* _Task_
The answer must be a bare number: the count of lines below that contain "computer".

* _Dataset extract_
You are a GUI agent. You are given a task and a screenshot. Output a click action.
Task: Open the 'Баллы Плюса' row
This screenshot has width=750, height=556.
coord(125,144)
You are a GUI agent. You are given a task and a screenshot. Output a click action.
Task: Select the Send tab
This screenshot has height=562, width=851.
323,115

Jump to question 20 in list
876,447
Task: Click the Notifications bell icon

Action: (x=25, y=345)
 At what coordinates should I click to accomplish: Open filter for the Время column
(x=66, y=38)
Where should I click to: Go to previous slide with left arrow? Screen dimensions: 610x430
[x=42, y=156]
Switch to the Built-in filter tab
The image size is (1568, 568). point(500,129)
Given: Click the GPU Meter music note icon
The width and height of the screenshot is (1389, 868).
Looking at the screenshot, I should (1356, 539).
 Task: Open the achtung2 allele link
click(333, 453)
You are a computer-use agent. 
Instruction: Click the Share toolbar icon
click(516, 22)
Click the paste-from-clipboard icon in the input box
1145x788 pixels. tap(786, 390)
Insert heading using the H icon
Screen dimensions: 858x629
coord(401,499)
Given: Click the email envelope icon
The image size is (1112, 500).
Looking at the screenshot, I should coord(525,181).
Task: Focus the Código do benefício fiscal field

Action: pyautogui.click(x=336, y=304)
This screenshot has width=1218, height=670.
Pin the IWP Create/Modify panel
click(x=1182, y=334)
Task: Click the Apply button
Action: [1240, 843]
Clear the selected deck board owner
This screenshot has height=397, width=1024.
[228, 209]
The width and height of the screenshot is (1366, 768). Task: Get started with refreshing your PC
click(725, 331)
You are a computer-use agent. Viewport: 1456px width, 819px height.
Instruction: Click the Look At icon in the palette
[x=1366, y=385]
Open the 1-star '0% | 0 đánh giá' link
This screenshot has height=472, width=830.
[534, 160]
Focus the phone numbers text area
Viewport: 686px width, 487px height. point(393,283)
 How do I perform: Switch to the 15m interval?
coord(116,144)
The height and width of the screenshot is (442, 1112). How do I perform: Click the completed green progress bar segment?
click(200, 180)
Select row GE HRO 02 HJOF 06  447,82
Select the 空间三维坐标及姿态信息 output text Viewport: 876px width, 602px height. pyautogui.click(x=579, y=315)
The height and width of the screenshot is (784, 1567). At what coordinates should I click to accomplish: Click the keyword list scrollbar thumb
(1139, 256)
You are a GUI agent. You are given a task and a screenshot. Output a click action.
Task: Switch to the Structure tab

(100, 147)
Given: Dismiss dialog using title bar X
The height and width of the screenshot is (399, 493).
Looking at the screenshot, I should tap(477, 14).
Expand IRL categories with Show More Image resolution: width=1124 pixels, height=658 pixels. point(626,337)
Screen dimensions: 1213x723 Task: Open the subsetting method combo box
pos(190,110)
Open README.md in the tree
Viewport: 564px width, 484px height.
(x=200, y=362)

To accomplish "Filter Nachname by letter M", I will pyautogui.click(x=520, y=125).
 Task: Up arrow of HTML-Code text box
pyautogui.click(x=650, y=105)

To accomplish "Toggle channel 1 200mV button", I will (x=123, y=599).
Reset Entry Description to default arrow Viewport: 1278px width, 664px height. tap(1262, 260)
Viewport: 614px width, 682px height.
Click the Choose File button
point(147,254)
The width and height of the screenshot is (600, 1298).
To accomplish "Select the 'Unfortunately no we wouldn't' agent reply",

* _Solution_
2